DATA FOR ANALYSIS.
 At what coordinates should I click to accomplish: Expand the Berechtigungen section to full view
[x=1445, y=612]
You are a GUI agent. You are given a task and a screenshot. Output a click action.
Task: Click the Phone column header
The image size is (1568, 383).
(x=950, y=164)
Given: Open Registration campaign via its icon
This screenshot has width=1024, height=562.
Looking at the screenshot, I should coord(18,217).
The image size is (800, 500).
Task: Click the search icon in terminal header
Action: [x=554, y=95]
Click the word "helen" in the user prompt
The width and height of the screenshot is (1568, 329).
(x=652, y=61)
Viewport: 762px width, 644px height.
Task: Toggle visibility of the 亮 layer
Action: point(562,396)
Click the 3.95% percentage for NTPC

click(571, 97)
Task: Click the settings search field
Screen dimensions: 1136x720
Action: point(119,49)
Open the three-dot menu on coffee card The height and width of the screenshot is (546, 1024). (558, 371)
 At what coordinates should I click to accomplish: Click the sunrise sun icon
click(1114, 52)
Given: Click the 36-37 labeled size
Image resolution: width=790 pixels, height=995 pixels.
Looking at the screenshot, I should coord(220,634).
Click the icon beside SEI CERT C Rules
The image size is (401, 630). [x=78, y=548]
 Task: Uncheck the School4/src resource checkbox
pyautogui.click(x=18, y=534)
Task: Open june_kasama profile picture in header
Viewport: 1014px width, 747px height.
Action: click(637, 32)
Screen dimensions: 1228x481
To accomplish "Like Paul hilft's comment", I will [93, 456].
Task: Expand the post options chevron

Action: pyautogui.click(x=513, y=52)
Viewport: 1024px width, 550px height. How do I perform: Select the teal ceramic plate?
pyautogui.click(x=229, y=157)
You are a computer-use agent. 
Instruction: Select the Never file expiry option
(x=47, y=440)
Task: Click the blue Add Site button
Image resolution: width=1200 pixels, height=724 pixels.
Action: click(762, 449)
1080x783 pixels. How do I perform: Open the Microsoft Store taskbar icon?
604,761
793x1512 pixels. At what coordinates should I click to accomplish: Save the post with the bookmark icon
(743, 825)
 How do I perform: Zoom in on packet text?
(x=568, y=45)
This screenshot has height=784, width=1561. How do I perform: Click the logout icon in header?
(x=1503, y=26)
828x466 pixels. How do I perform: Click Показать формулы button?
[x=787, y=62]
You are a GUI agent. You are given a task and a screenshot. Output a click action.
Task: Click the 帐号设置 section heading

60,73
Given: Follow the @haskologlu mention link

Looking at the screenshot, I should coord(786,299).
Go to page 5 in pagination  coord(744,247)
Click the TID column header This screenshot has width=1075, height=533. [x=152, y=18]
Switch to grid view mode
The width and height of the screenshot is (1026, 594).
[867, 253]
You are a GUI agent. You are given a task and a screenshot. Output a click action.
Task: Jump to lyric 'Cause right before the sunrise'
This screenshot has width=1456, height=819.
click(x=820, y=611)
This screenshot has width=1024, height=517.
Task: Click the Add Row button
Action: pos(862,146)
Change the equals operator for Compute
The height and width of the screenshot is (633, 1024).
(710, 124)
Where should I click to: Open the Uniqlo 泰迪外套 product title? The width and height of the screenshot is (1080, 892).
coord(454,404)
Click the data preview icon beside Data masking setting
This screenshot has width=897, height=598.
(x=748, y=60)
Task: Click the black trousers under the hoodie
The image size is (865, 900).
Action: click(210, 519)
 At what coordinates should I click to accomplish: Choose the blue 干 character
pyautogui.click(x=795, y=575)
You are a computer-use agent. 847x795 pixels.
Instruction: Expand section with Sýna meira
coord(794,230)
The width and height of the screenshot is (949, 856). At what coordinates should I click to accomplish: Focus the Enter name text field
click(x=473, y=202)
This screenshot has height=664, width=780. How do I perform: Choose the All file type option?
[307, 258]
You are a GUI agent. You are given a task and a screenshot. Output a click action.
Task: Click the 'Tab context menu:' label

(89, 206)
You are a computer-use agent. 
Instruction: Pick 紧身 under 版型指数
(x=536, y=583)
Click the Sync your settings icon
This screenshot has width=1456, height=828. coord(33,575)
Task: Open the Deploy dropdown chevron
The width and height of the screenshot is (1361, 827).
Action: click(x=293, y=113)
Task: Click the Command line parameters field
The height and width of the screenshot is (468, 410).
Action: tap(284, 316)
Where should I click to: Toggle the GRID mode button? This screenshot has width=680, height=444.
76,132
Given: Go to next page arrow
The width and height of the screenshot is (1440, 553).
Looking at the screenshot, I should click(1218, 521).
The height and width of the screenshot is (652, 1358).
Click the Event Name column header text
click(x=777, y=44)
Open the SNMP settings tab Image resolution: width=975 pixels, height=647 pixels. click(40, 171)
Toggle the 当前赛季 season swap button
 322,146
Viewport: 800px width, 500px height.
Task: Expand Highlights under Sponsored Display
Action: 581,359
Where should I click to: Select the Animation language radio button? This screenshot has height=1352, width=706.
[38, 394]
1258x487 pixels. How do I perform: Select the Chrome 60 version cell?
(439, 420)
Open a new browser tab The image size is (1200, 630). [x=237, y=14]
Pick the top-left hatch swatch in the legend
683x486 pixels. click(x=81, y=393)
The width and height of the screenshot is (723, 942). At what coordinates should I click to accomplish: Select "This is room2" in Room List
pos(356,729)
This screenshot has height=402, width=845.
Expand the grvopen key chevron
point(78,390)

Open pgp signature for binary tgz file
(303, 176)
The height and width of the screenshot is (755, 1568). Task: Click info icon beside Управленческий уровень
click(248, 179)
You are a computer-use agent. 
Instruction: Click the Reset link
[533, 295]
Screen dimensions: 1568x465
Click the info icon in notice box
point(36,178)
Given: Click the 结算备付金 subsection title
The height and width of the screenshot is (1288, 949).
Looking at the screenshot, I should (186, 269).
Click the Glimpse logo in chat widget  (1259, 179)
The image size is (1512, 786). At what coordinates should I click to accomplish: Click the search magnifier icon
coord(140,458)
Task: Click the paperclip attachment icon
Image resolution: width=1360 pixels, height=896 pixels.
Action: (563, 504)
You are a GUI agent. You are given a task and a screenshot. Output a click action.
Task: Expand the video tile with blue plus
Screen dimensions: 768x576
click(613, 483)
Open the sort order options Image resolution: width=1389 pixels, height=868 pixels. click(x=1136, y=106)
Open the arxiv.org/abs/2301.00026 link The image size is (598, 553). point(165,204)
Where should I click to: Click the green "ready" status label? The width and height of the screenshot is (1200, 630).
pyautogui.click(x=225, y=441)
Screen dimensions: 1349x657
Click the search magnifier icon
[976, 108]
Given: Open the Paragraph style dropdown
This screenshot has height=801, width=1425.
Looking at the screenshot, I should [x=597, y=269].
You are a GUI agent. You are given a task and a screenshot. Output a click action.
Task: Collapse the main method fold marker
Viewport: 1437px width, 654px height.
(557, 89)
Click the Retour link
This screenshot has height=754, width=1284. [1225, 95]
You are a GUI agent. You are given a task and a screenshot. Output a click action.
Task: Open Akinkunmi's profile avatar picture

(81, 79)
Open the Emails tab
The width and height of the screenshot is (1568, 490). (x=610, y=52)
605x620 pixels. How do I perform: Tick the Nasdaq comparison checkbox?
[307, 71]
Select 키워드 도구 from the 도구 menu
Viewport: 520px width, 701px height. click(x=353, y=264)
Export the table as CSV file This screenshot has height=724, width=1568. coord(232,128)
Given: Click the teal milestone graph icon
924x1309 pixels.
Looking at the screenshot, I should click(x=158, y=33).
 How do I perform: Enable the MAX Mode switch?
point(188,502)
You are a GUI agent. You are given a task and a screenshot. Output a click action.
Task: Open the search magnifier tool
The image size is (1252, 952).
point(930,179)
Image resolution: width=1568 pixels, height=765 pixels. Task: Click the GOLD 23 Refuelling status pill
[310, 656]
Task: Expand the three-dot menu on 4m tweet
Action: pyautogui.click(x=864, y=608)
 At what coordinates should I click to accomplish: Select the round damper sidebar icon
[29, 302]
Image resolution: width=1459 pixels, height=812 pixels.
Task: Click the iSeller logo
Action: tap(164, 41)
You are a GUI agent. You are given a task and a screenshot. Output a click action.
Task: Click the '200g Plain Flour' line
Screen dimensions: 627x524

YOUR GOAL. The answer must be the line containing "Viewport: 1437px width, 654px height." and every line after it through the last line of the records above, repeated exactly.

SOLVED PROBLEM.
Viewport: 1437px width, 654px height.
(557, 89)
Click the Retour link
This screenshot has height=754, width=1284. [1225, 95]
You are a GUI agent. You are given a task and a screenshot. Output a click action.
Task: Open Akinkunmi's profile avatar picture

(81, 79)
Open the Emails tab
The width and height of the screenshot is (1568, 490). (x=610, y=52)
605x620 pixels. How do I perform: Tick the Nasdaq comparison checkbox?
[307, 71]
Select 키워드 도구 from the 도구 menu
Viewport: 520px width, 701px height. click(x=353, y=264)
Export the table as CSV file This screenshot has height=724, width=1568. coord(232,128)
Given: Click the teal milestone graph icon
924x1309 pixels.
Looking at the screenshot, I should click(x=158, y=33).
 How do I perform: Enable the MAX Mode switch?
point(188,502)
You are a GUI agent. You are given a task and a screenshot. Output a click action.
Task: Open the search magnifier tool
The image size is (1252, 952).
point(930,179)
Image resolution: width=1568 pixels, height=765 pixels. Task: Click the GOLD 23 Refuelling status pill
[310, 656]
Task: Expand the three-dot menu on 4m tweet
Action: pyautogui.click(x=864, y=608)
 At what coordinates should I click to accomplish: Select the round damper sidebar icon
[29, 302]
Image resolution: width=1459 pixels, height=812 pixels.
Task: Click the iSeller logo
Action: tap(164, 41)
You are a GUI agent. You are given a task and a screenshot. Output a click action.
Task: Click the '200g Plain Flour' line
Screen dimensions: 627x524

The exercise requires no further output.